* start Text segment *
Over the past few decades, Western forces have gained the upper hand over adversaries with the help of technological advancements. Tactical ground fighting armies have been driven to win battles due to their technological dominance. This dominance depends heavily on the evolution of the technologies and concepts that are associated with the Information Age. It is expected that the constant evolution of information technology will continue to play an imperative role in shaping warfighting technologies between now and 2050. In this article, I will highlight the impact of Artificial Intelligence (AI) as a transformative technology on the fundamental nature of army operations over the next thirty years. 

With technology evolving exponentially, National Defence will continue to research and adopt the latest technology to remain ahead of its adversaries on the battlefield. To remain a contender, the Canadian Armed Forces (CAF) must adopt these technologies as they become mainstream. This is inherently a part of the progress of industrial revolutions. As we continue to embark on the fourth industrial revolution – Industry 4.0 – we will see technologies like cloud computing, Big Data, the Internet of Things, and AI evolving. Of all the emerging technologies that fall under Industry 4.0, one can argue that the true fourth industrial revolution will indeed be AI. 

Our ability to comprehend the future and to appreciate its impact on the way defence is conducted is critical for the success of National Defence. It is difficult, however, to truly imagine how the next thirty years will unfold, in particular on the topic of AI. By way of comparison, picture a soldier falling asleep in 1884 only to be awakened in 1916 in the middle of World War I, he would witness technological advances such as the machine gun, long-range indirect fire artillery, airplanes, field phones and the early beginnings of tanks. Although certain concepts and elements of these technological advances existed in 1881, the achievements of technology observed by the time-traveling soldier will be unimaginable. In the same manner, I will attempt to capture elements that partially exist today, and which will completely change the battlefield in 2050.
* end Text segment *
* start Information given *
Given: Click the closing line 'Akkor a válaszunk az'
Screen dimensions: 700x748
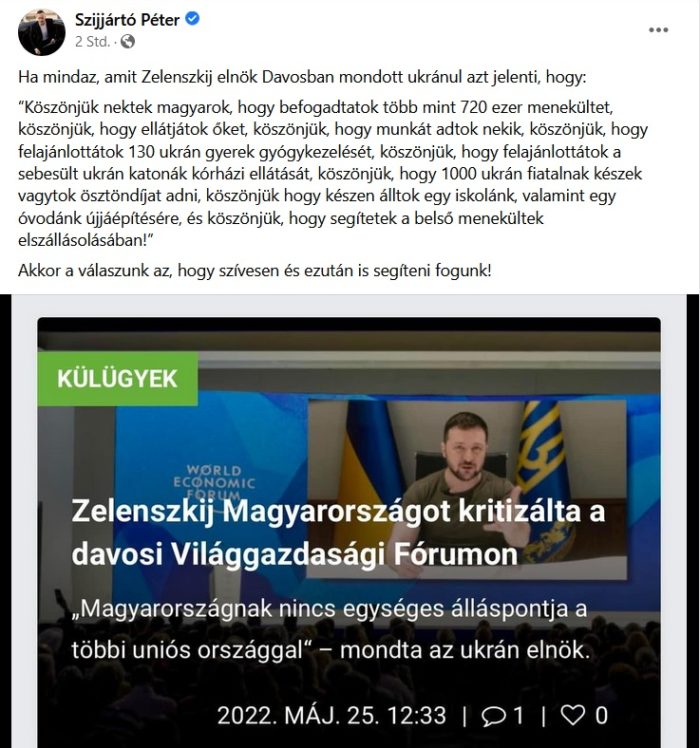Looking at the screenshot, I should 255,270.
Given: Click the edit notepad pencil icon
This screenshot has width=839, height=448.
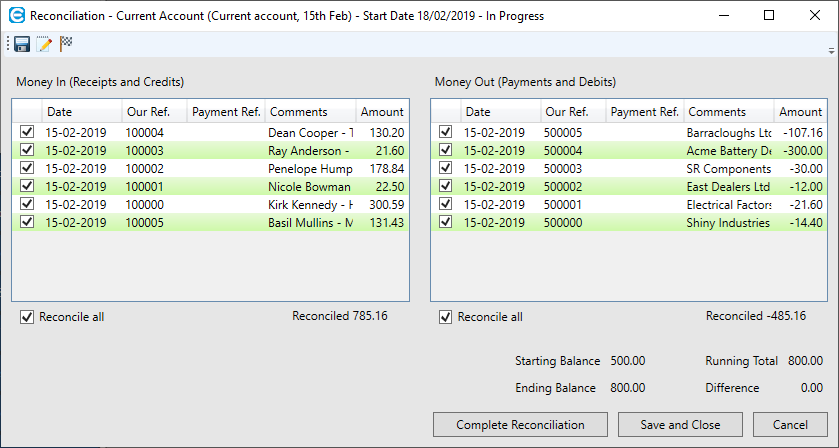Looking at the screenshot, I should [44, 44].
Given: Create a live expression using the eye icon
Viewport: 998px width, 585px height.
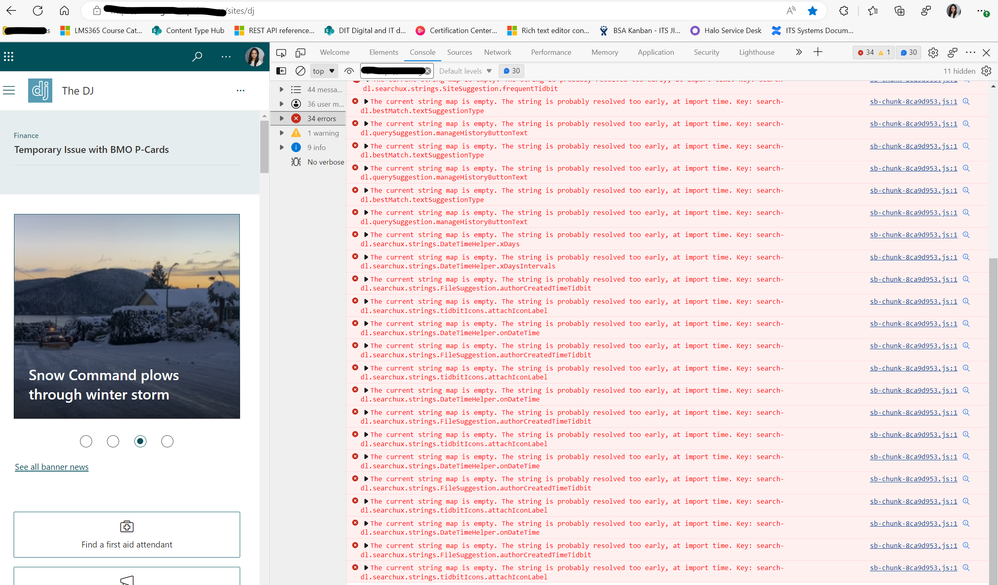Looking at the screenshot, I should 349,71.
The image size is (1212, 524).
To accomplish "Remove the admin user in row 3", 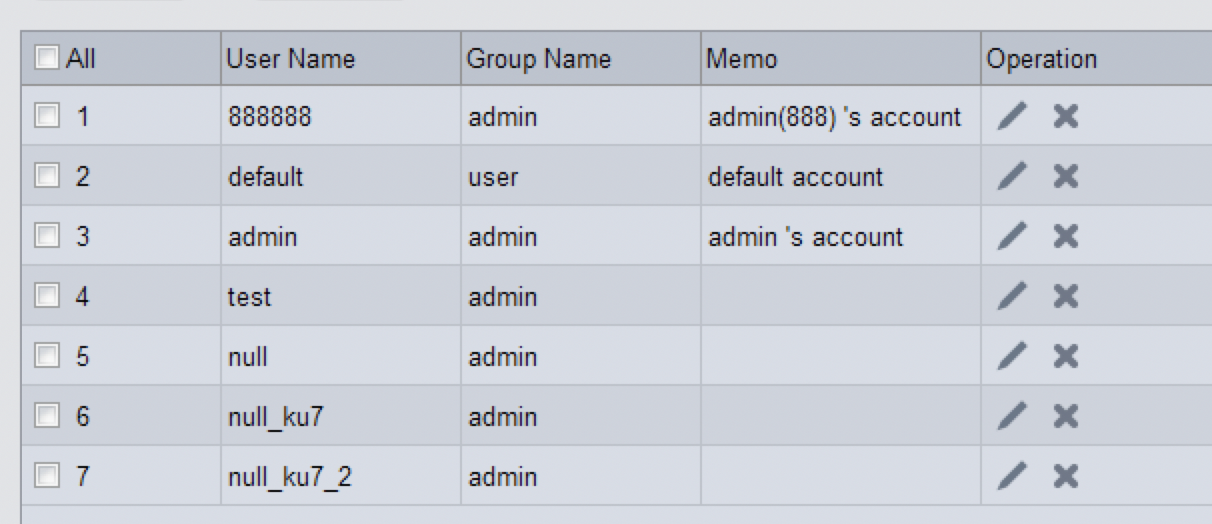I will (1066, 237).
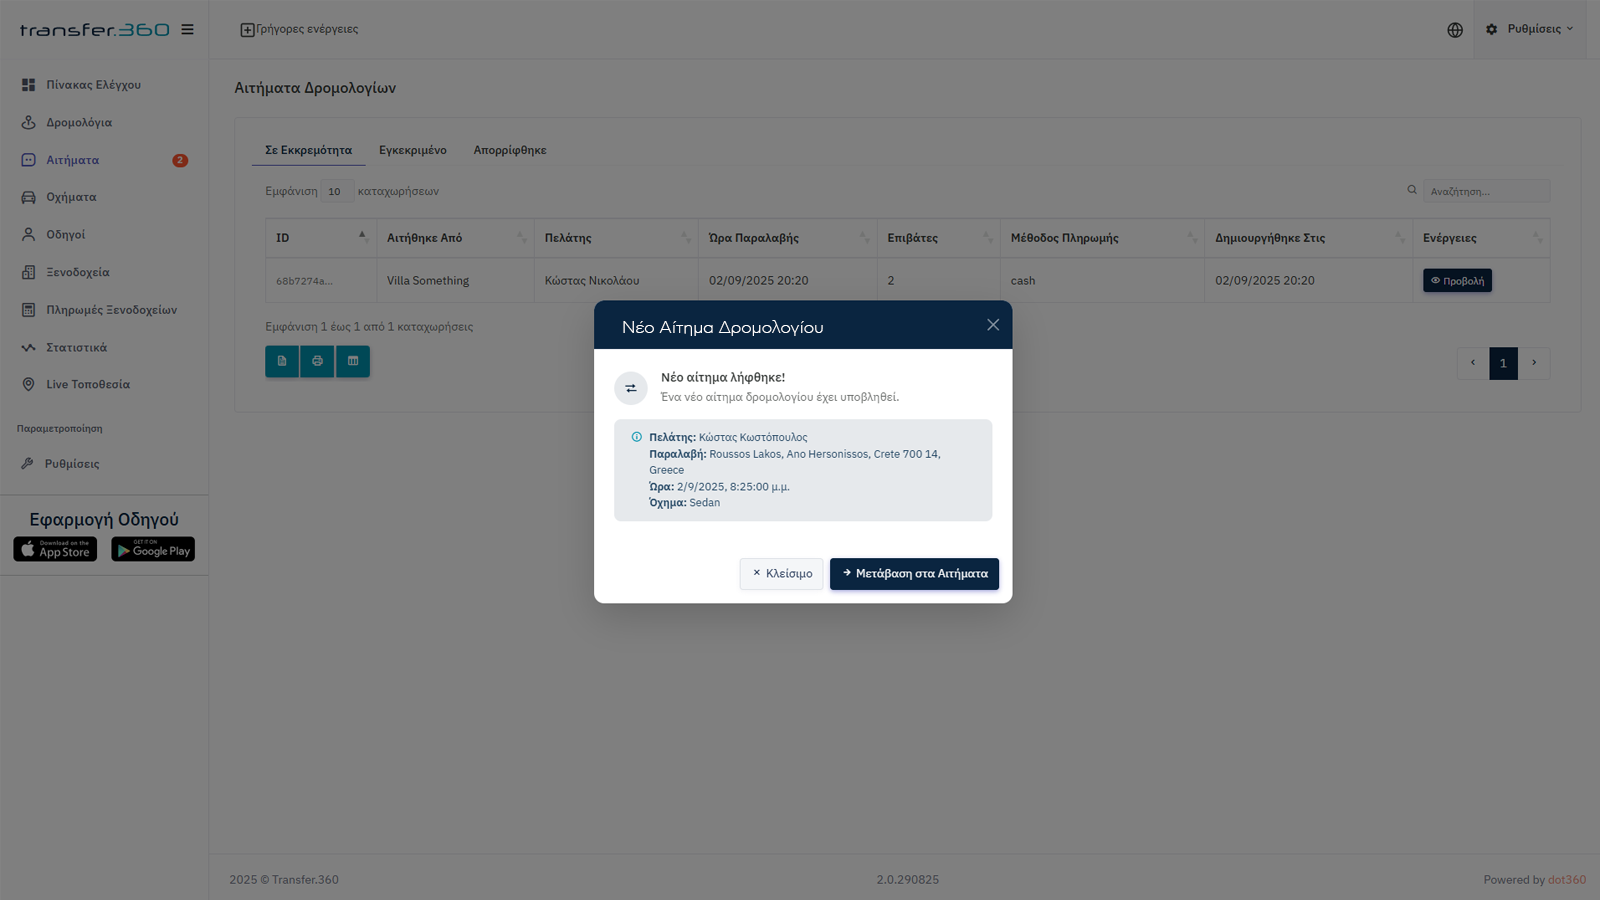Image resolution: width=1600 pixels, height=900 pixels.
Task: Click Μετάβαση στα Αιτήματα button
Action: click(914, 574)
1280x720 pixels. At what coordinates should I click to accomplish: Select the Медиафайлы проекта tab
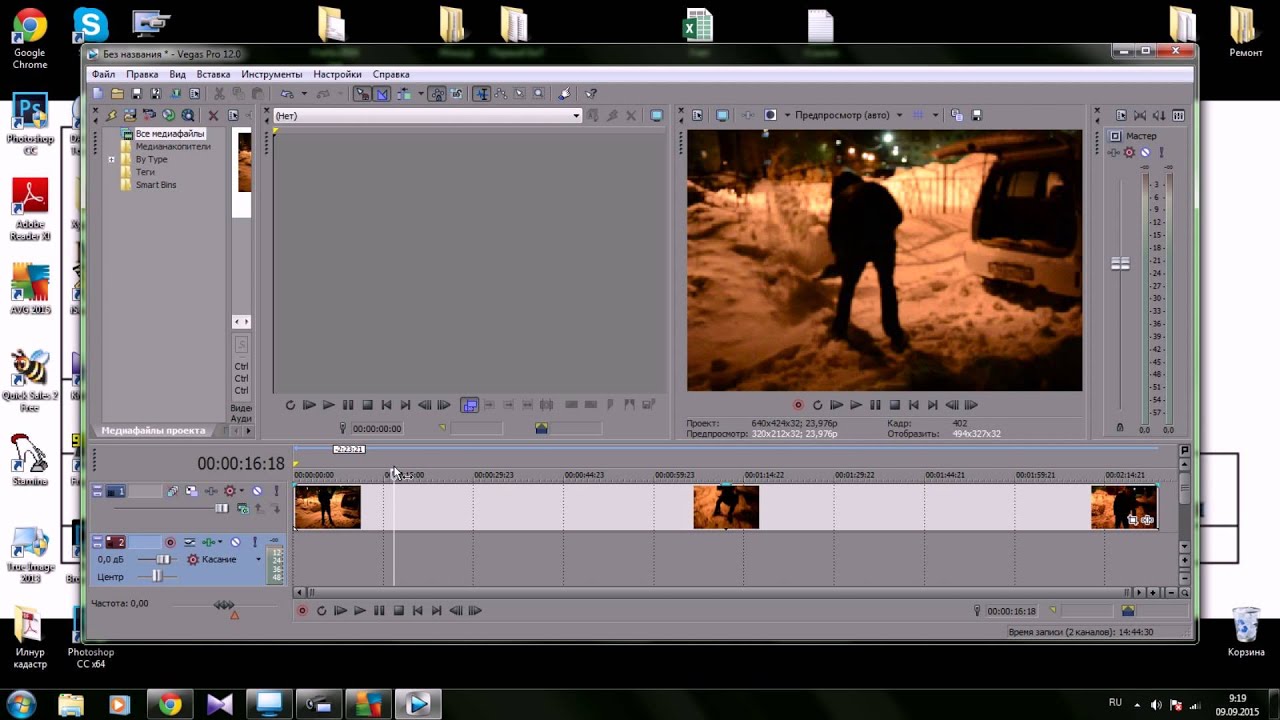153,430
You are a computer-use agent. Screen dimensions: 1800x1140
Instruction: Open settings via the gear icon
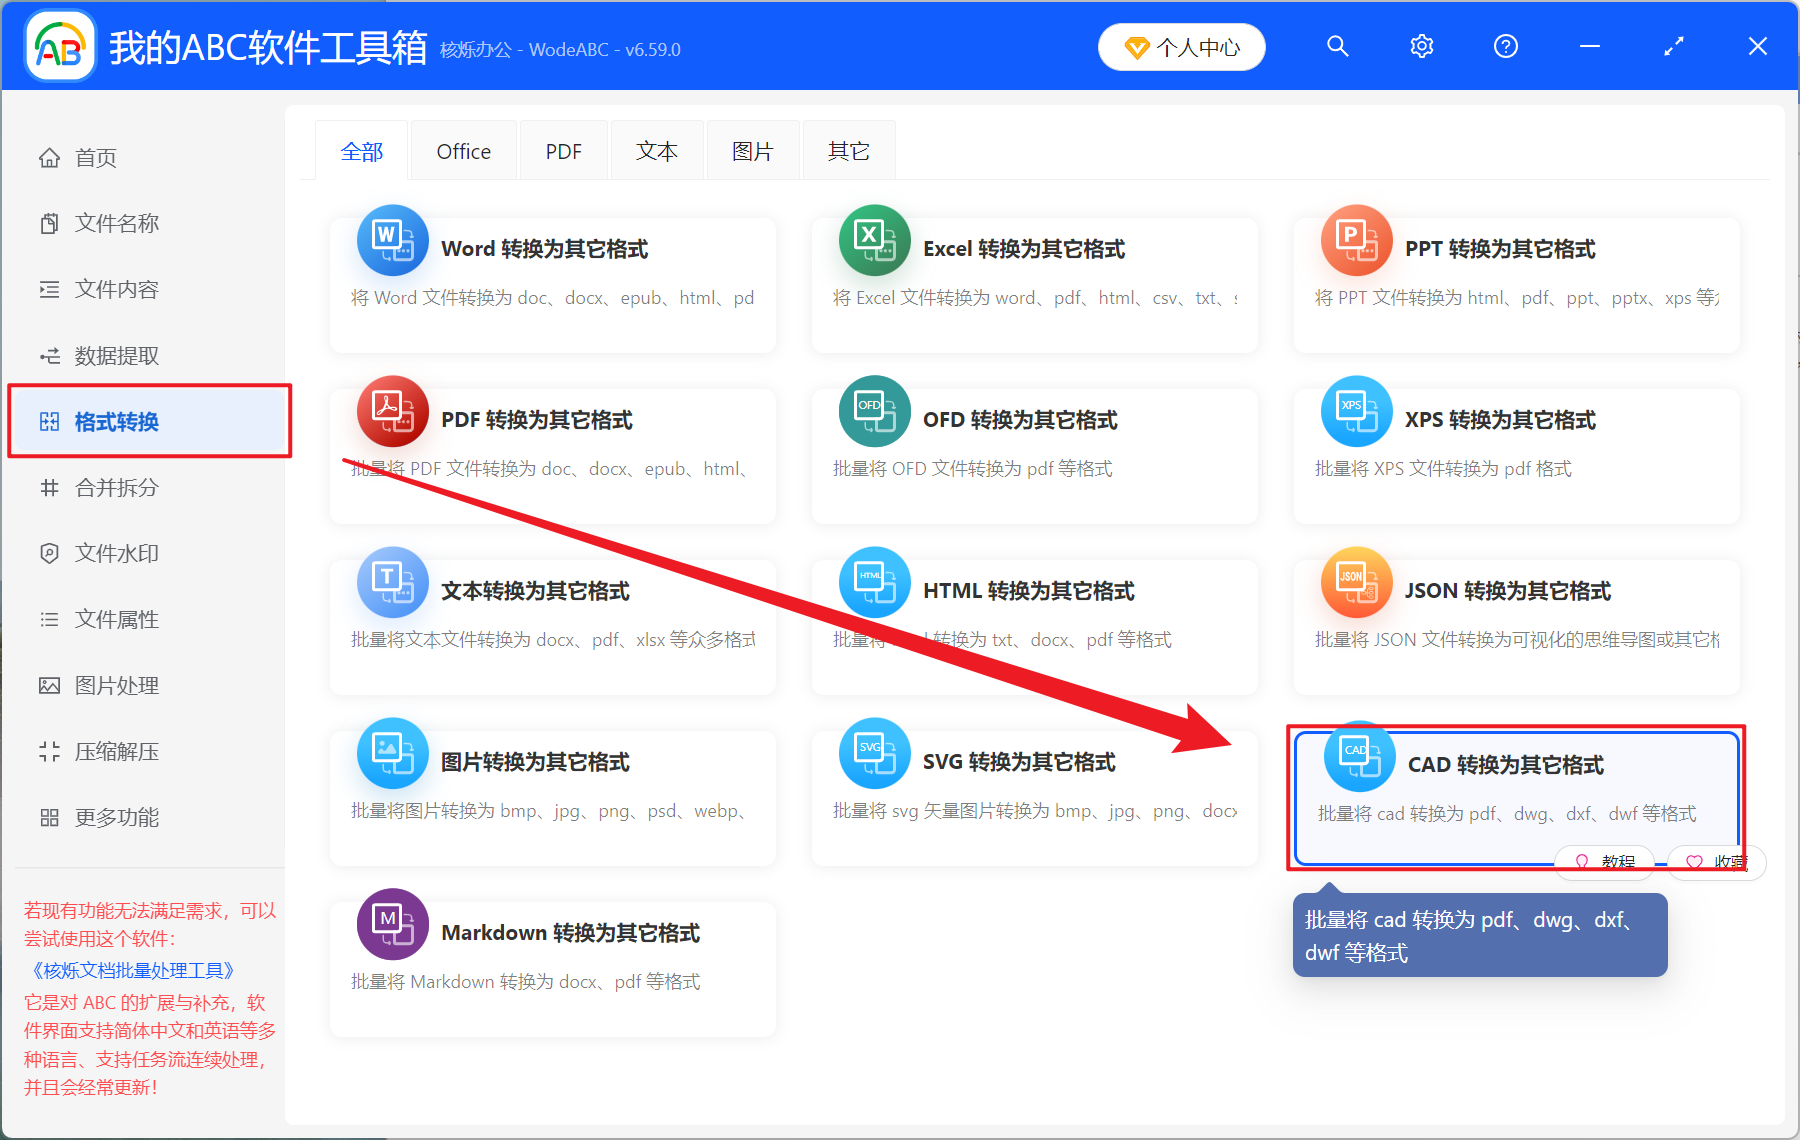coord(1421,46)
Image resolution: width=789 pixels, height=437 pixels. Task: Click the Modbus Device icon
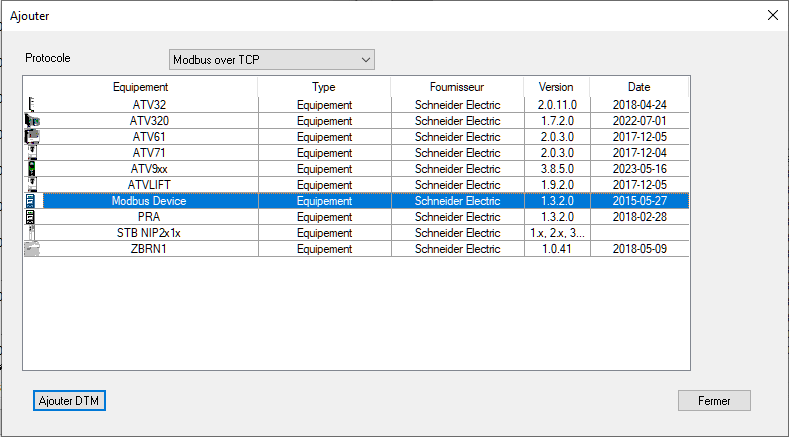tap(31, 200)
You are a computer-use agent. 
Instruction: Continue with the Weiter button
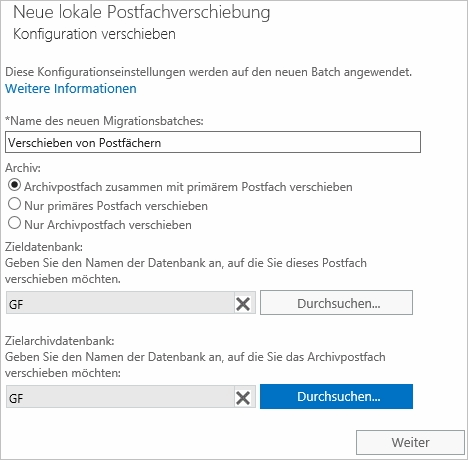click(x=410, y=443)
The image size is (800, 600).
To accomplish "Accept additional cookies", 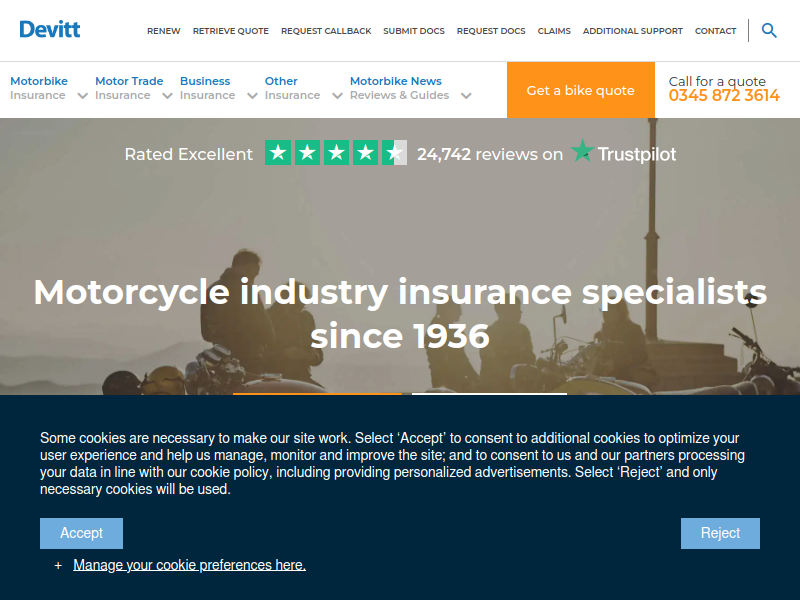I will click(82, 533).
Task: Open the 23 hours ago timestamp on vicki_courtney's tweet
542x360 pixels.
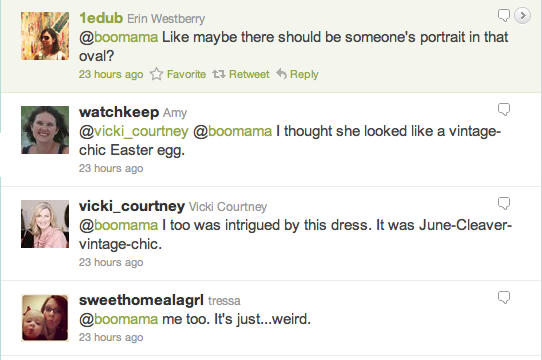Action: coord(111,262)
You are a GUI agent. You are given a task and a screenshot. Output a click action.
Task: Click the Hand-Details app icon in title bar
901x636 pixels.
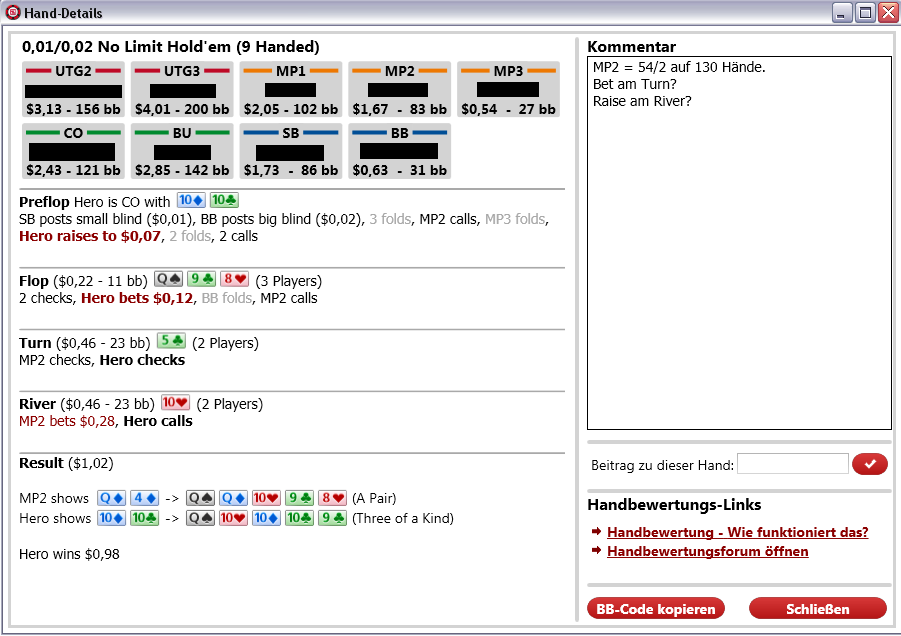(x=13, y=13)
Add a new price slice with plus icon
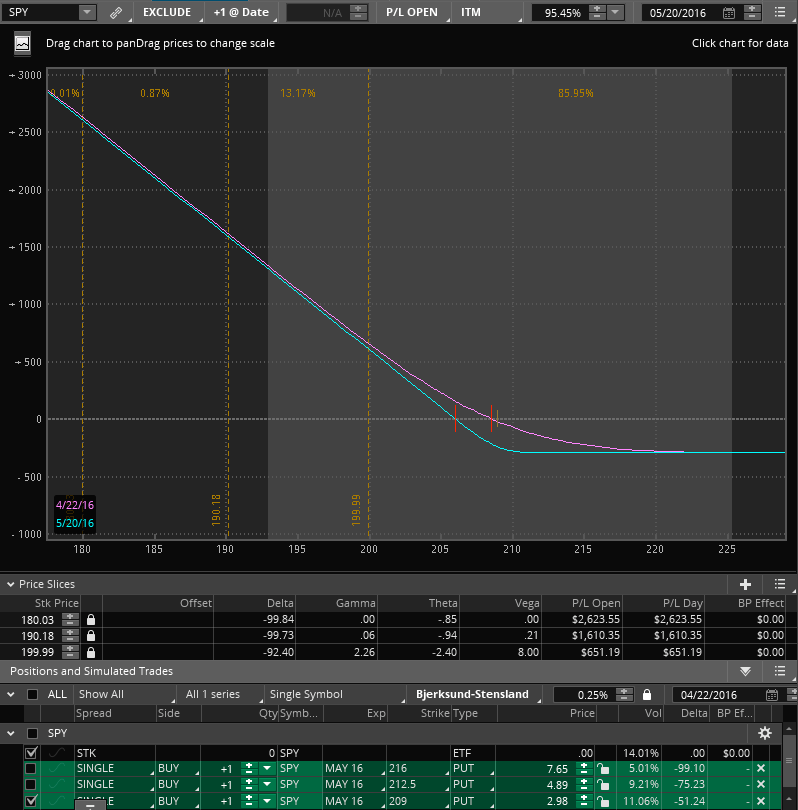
* end Information given *
The tasks:
A. In the article on AI and army operations, what name is given to the fourth industrial revolution?
B. List every technological advance that the article on AI and army operations says a soldier awakened in 1916 would witness.

Exercise answers:
A. Industry 4.0

B.
- the machine gun
- long-range indirect fire artillery
- airplanes
- field phones
- the early beginnings of tanks